Recordaba que, el año antes de instalarse en Borough High Street, compró el Daily Mail para leer la crónica especial de sir Arthur sobre el maratón de los Juegos Olímpicos celebrados en Londres. Aunque a George no le interesaban nada las proezas atléticas, fue recompensado con una visión adicional -como si le hiciera falta alguna más- del carácter de su bienhechor. El relato de sir Arthur era tan vivido que George lo leyó y releyó una y otra vez hasta que pudo verlo mentalmente como si fuera un noticiario cinematográfico. El vasto estadio; la multitud expectante; una pequeña figura entra en cabeza; es un italiano al borde del colapso; cae, se levanta, vuelve a caer, vuelve a levantarse, se tambalea; entonces entra un norteamericano en el estadio y empieza a darle alcance; el corajudo italiano está a veinte metros de la meta; el público está hipnotizado; vuelve a caer; le ayudan a levantarse; brazos solícitos le impulsan hasta cruzar la cinta antes de que su rival le alcance. Pero el italiano, por supuesto, ha infringido las reglas al aceptar ayuda y declaran ganador al americano.

Cualquier otro escritor lo habría dejado ahí, complacido por tan hermosa evocación del drama del momento. Pero sir Arthur no era un escritor cualquiera, y la valentía del italiano le había conmovido tanto que organizó una colecta para él. Se recaudaron 300 libras que le permitieron abrir una panadería en su pueblo natal, cosa que no le habría sufragado una medalla de oro. Era algo típico de sir Arthur: generoso y práctico a partes iguales.

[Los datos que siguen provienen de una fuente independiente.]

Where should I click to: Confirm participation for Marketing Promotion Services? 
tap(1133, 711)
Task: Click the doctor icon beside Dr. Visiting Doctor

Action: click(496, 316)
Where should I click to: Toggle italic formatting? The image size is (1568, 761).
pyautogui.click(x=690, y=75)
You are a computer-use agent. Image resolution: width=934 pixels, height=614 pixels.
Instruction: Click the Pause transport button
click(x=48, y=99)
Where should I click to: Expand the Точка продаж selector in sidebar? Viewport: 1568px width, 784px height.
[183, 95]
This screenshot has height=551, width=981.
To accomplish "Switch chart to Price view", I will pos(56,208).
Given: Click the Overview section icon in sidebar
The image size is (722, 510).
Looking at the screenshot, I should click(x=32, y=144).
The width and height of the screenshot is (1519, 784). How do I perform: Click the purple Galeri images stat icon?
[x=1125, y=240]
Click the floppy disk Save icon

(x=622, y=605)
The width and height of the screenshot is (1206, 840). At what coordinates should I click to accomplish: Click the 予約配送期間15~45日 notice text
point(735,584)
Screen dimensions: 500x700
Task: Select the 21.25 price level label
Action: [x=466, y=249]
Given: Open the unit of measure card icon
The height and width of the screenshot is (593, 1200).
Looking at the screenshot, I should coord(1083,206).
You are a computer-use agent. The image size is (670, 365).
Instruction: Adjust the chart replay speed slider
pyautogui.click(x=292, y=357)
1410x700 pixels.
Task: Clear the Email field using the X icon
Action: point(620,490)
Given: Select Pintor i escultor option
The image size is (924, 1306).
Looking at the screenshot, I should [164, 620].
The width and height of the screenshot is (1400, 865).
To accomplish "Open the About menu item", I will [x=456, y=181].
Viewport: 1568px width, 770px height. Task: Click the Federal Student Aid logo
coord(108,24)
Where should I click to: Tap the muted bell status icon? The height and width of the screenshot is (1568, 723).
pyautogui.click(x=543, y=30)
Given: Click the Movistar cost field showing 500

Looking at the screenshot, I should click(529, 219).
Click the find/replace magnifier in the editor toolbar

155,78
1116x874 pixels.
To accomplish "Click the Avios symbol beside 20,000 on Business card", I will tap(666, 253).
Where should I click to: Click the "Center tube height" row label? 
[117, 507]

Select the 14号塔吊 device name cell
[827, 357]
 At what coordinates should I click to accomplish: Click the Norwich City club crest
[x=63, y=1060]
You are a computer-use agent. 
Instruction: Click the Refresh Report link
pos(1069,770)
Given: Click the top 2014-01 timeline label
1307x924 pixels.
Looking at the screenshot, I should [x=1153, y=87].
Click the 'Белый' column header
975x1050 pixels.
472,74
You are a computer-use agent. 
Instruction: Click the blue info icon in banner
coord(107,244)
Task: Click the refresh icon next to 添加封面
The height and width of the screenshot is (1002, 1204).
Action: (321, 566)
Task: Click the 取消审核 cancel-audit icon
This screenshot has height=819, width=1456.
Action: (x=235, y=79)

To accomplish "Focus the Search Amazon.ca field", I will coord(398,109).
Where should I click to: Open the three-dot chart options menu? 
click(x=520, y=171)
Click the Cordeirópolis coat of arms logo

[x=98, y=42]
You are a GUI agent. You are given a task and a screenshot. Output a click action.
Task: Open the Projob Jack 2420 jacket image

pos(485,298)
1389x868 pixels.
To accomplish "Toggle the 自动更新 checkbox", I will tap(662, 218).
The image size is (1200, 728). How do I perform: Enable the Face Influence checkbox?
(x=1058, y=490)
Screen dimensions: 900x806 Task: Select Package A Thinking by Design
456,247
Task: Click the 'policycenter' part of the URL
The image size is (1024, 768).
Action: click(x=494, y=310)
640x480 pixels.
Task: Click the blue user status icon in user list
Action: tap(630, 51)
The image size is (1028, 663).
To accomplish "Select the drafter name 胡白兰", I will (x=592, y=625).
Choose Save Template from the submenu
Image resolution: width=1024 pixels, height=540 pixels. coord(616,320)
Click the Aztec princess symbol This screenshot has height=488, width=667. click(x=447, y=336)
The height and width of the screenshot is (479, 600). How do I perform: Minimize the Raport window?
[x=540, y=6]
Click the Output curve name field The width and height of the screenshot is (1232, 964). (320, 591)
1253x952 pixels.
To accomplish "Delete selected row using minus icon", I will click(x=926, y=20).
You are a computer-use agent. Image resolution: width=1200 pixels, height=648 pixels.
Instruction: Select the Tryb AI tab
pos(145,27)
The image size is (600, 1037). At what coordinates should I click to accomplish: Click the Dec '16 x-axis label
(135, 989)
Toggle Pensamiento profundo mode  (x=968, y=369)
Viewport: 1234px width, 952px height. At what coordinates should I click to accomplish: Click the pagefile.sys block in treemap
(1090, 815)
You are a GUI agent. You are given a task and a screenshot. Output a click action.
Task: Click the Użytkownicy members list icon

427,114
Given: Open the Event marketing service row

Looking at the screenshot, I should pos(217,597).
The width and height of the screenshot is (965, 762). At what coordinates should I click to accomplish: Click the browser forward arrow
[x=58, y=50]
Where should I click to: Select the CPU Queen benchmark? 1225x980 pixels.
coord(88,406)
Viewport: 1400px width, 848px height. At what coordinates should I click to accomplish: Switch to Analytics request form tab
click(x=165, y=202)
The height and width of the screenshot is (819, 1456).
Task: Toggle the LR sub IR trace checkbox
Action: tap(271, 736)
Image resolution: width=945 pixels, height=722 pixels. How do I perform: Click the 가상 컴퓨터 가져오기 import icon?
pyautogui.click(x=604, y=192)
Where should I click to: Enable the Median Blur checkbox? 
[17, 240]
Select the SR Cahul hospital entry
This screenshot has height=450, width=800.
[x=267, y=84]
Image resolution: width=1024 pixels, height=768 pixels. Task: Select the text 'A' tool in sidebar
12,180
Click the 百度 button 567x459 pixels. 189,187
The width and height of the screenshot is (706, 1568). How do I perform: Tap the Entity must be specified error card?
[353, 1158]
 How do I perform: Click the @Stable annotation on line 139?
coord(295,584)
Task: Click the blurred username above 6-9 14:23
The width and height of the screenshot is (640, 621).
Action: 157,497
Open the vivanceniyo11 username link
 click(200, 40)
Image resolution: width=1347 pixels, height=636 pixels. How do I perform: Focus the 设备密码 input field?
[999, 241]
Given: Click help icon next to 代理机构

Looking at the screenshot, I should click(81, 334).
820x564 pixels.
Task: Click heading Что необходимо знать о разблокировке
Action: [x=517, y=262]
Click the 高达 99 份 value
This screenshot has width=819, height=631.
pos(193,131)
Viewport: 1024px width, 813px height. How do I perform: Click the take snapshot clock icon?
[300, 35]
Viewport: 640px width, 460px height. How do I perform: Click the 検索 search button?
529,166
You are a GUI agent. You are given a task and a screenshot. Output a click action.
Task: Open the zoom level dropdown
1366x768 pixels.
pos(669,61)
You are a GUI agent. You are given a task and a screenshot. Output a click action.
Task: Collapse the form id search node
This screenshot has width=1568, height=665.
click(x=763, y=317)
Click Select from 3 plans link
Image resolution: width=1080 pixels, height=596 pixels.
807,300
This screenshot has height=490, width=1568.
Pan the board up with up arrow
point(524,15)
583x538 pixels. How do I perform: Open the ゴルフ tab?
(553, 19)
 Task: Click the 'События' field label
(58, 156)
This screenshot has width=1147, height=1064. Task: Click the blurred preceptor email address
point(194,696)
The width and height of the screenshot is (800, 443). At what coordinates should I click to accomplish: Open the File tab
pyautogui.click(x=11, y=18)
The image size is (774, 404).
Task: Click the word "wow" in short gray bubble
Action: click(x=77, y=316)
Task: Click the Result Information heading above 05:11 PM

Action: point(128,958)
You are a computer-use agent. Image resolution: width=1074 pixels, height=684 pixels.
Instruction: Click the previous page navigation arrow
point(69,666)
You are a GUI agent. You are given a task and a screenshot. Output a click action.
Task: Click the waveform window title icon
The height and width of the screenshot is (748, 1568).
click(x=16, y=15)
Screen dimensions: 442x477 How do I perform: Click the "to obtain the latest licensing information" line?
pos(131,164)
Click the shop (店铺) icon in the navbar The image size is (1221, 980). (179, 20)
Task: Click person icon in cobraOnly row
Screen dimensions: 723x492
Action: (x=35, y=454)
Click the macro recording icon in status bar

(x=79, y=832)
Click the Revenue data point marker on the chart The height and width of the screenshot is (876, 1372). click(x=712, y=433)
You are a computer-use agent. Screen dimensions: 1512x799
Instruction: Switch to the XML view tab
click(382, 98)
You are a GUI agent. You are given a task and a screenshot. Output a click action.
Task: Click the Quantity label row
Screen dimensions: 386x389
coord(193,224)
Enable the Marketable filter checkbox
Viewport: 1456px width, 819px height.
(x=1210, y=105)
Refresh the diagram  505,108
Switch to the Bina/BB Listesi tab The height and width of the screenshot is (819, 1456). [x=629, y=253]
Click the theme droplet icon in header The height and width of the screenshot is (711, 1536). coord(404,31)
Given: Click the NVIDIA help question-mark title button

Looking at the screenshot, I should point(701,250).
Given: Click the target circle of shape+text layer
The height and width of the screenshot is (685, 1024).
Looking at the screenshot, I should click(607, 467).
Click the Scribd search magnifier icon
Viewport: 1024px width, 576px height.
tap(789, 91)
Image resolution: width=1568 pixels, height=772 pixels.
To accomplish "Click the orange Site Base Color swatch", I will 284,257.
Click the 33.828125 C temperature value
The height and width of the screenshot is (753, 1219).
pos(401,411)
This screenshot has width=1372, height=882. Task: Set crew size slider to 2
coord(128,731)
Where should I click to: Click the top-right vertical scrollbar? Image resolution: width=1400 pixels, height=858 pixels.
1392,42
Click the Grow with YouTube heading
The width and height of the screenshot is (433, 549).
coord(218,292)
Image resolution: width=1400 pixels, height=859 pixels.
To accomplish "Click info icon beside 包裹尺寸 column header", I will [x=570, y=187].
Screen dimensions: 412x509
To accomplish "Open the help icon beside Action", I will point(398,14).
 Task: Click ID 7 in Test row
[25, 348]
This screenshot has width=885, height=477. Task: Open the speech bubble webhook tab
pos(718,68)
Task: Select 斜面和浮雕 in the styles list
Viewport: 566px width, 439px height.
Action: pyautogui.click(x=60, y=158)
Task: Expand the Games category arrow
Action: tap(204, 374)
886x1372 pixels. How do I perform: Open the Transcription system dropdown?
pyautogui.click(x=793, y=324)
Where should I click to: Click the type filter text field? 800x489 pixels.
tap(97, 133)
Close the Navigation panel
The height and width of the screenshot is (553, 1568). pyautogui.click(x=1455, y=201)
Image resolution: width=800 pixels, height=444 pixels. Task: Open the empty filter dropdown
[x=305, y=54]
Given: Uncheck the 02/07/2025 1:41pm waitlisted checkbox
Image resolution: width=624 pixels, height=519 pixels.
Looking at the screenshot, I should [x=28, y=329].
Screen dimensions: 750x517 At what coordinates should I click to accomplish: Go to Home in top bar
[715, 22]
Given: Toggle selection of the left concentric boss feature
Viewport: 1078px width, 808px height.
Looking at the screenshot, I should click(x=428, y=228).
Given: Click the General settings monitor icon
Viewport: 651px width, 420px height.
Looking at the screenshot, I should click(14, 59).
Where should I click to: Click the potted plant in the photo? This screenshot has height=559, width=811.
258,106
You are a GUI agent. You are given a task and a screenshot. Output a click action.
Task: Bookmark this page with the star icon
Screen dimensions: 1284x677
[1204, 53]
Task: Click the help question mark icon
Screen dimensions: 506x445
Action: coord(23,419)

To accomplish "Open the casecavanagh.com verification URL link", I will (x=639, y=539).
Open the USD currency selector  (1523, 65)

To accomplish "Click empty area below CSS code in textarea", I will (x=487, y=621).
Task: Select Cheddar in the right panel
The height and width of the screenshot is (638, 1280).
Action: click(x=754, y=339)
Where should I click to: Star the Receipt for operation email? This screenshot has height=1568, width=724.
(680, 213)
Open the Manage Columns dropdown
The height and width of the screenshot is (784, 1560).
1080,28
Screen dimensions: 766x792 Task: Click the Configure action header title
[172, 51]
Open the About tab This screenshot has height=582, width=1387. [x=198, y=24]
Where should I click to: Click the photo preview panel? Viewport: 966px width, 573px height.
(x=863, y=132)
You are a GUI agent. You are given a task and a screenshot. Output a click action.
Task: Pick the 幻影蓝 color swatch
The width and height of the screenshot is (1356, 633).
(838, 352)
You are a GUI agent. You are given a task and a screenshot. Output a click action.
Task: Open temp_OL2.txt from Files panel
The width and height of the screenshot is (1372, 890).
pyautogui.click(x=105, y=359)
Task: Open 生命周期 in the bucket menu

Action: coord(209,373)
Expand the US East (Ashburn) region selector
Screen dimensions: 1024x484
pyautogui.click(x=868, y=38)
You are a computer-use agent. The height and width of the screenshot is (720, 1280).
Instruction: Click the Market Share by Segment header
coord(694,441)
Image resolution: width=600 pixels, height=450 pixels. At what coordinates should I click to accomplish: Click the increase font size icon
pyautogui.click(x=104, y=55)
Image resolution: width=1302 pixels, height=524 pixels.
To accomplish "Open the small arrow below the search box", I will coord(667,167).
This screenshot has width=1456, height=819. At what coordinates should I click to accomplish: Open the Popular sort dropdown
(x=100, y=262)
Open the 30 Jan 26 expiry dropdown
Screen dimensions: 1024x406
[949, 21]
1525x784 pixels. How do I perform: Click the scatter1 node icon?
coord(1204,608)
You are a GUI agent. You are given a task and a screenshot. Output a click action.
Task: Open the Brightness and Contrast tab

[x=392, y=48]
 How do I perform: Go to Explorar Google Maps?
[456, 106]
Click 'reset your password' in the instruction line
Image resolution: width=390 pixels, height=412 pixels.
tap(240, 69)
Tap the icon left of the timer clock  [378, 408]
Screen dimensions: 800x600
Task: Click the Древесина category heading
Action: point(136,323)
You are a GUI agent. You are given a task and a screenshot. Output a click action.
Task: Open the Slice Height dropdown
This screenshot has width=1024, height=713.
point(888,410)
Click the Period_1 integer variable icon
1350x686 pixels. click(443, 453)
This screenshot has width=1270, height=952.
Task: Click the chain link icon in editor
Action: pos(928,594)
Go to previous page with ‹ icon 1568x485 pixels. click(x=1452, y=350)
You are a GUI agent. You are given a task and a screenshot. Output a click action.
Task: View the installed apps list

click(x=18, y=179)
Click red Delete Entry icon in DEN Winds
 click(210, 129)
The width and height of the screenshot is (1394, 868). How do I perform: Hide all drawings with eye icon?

Después de su triunfo en el caso Edalji, sir Arthur se había embarcado en otras protestas judiciales. A George le abochornaba un poco admitir que en sus sentimientos hacia víctimas posteriores había una envidia que en ocasiones rayaba con la censura. Estaba Oscar Slater, por ejemplo, cuyo caso ocupó muchos años de la vida de sir Arthur. Era verdad que el hombre había sido acusado de asesinato injustamente y que estuvo a punto de ser ejecutado, y que la intervención de sir Arthur le había librado del patíbulo y a la larga había conseguido liberarle de la cárcel, pero Slater era un sujeto de mala calaña, un delincuente profesional que nunca había mostrado un ápice de gratitud hacia quienes le habían ayudado.

Sir Arthur también había seguido jugando a los detectives. Sólo tres o cuatro años antes había surgido el curioso caso de la escritora desaparecida. Christie, se llamaba. Era, al parecer, una estrella en alza de las novelas policíacas, si bien George no sentía el menor interés por tales estrellas, siempre que Holmes continuara recopilando sus casos. La señora Christie había desaparecido de su casa de Berkshire y su coche fue encontrado a unos ocho kilómetros de Guildford. Como los agentes no habían encontrado el rastro de la novelista, el jefe de la policía de Surrey había llamado a sir Arthur, que a la sazón era lugarteniente del condado. Lo que ocurrió a continuación asombró a mucha gente. ¿Entrevistó sir Arthur a testigos, exploró el suelo en busca de huellas o interrogó a los policías, como había hecho en el famoso caso Edalji? Nada de eso. Se había puesto en contacto con el marido de Christie, le había pedido prestado un guante de la desaparecida y lo llevó a una vidente que se lo apretó contra la frente en un intento de dar con el paradero de Christie. Bueno, una cosa era -como George había propuesto a la policía de Staffordshire- utilizar sabuesos de verdad para que olfatearan un rastro, y otra muy distinta emplear a una médium que se limitaba a quedarse en casa y olisquear guantes. George, al leer sobre estas novedosas técnicas de investigación de sir Arthur, sintió un gran alivio de que en su propio caso hubiera recurrido a métodos más ortodoxos.